Governor of the Central Bank of Egypt
- In office 10 November 1986 – 12 October 1993
- Preceded by: Ali Mohamed Negm
- Succeeded by: Ismail Hassan Mohamed

Minister of finance of Egypt
- In office 3 January 1982 – 11 November 1986
- Preceded by: Abdul Razaq Abdul Mageed
- Succeeded by: Mohammed Ahmed El Razaz
- In office 19 November 1976 – 10 October 1978
- Preceded by: Ahmed Abu Ismail
- Succeeded by: Aly Lotfy Mahmoud

Personal details
- Born: 20 December 1927 (age 98) Monufia Governorate, Egypt
- Citizenship: Egyptian
- Education: Cairo University
- Occupation: Economist

= Mahmoud Salah Eldin Hamed =

Egyptian economist

Mahmoud Salah Eldin Hamed (محمود صلاح الدين حامد; born 20 December 1927) is an Egyptian economist.
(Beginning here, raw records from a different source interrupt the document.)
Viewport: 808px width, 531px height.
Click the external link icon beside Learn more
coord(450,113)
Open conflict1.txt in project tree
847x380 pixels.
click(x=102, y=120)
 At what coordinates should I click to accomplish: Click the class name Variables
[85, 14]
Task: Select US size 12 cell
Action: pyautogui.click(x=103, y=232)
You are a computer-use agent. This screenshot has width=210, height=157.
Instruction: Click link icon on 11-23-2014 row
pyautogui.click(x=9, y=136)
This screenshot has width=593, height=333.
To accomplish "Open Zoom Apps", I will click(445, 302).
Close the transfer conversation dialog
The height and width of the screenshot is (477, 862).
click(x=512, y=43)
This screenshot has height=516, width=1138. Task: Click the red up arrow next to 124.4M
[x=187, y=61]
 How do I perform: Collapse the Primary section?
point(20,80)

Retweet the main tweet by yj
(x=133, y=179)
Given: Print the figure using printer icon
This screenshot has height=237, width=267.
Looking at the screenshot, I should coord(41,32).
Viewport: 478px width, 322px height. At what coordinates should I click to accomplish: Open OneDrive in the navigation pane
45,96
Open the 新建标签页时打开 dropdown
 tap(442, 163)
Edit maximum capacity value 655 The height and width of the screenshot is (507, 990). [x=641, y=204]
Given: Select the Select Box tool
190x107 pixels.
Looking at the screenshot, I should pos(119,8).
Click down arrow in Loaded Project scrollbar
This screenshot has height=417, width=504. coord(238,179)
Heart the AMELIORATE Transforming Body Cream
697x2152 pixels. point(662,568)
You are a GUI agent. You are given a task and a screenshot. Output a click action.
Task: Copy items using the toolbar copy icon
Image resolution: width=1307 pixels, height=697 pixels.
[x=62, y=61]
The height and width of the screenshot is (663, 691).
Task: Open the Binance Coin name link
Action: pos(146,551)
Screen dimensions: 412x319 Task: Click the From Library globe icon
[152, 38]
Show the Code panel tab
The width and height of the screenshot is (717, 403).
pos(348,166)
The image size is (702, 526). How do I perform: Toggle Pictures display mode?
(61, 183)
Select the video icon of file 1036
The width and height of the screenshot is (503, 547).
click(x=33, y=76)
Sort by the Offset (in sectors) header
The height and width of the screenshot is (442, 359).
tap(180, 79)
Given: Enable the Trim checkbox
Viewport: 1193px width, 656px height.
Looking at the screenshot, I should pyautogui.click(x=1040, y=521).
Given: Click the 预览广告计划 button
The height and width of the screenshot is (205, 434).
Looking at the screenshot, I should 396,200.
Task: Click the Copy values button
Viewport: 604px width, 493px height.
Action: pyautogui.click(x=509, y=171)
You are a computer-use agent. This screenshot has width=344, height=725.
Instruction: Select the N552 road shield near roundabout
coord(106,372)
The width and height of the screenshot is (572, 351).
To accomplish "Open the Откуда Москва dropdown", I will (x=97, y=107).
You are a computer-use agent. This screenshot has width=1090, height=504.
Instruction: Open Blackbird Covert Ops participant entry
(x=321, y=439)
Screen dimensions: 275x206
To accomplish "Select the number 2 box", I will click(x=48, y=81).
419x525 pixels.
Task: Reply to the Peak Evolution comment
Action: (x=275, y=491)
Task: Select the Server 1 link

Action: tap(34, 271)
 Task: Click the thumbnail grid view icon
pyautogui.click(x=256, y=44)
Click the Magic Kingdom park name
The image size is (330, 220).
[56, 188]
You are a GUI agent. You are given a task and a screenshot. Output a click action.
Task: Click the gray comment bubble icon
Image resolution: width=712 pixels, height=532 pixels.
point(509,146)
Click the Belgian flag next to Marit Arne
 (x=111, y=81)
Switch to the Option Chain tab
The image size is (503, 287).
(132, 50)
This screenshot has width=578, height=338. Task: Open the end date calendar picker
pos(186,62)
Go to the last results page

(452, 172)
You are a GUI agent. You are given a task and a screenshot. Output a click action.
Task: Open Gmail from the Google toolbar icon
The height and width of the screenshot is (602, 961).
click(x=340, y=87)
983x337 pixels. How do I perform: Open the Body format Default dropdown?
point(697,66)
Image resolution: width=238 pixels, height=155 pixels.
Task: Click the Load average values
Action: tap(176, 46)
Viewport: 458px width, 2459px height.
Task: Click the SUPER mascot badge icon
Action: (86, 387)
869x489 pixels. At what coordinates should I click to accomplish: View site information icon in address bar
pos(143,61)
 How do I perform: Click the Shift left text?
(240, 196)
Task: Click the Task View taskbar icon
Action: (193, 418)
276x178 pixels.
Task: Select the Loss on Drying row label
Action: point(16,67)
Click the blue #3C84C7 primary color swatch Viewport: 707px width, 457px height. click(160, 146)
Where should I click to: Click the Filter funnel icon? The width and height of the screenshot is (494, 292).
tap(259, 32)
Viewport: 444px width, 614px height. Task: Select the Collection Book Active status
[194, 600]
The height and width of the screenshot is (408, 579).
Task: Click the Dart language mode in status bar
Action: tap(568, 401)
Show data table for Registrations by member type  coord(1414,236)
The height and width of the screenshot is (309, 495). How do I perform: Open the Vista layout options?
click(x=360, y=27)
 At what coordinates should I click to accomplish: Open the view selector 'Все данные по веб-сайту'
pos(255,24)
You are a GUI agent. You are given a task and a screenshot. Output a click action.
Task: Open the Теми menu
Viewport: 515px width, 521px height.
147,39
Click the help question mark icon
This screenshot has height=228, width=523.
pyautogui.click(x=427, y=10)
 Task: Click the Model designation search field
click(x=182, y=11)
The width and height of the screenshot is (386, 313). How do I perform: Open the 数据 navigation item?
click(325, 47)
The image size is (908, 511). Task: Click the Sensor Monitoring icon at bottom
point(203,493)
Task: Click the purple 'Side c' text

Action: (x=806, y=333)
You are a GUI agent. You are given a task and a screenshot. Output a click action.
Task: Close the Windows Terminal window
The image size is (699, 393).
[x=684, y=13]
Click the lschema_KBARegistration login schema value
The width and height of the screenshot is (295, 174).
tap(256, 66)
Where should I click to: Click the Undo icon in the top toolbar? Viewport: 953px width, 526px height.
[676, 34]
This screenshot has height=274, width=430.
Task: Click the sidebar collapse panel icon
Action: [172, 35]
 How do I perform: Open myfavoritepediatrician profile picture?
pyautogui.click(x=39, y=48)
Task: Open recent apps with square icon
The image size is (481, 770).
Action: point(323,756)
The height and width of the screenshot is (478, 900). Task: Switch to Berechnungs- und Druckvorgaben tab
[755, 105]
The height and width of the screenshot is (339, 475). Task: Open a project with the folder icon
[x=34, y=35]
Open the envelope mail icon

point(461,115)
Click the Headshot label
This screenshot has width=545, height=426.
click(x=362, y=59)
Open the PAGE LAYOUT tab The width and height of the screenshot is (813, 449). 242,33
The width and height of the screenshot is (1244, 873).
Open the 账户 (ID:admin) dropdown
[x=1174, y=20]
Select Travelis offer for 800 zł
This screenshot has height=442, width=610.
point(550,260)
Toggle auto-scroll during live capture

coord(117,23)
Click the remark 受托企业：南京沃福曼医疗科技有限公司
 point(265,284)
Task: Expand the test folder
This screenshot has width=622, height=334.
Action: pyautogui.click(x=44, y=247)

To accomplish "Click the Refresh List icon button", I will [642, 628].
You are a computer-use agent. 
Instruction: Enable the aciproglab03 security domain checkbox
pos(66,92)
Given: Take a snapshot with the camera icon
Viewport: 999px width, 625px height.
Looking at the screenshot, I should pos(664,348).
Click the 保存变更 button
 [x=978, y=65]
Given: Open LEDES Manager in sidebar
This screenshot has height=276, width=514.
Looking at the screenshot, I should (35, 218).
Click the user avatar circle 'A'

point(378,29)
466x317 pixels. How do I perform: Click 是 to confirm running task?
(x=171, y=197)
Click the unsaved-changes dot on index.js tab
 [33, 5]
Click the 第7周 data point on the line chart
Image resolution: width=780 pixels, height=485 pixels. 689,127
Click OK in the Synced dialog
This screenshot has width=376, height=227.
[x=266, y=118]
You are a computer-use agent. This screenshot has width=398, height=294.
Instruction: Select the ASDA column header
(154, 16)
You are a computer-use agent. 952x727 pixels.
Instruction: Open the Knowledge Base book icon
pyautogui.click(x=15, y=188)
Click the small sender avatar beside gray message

He served as Finance minister from 1976 until 1978 and from 1982 and 1986. He also served as Governor of the Central Bank of Egypt from 1986 until 1993.

He worked as a professor of economics at the Faculty of Commerce and the Faculty of Economics and Political Science at Cairo University, as well as at the National Planning Institute and the National Institute for Administrative Development.

== Biography ==
He graduated as Bachelor in economics in the Cairo University.

Hamed served as a core architect of Egypt's fiscal framework during an era of significant transition in the 1970s and 1980s, holding the office of Minister of Finance across two distinct terms.

During his governance of the central bank, he was highly regarded by international financial institutions for his analytical support and steering of Egypt's macro-economic reforms. He spearheaded the implementation of the Financial Policy for Adjustment and Growth frameworks in cooperation with the World Bank.

He served as an appointed director on the board of the British Arab Commercial Bank, in 1991, a position he held until his formal resignation from the role in March 1994.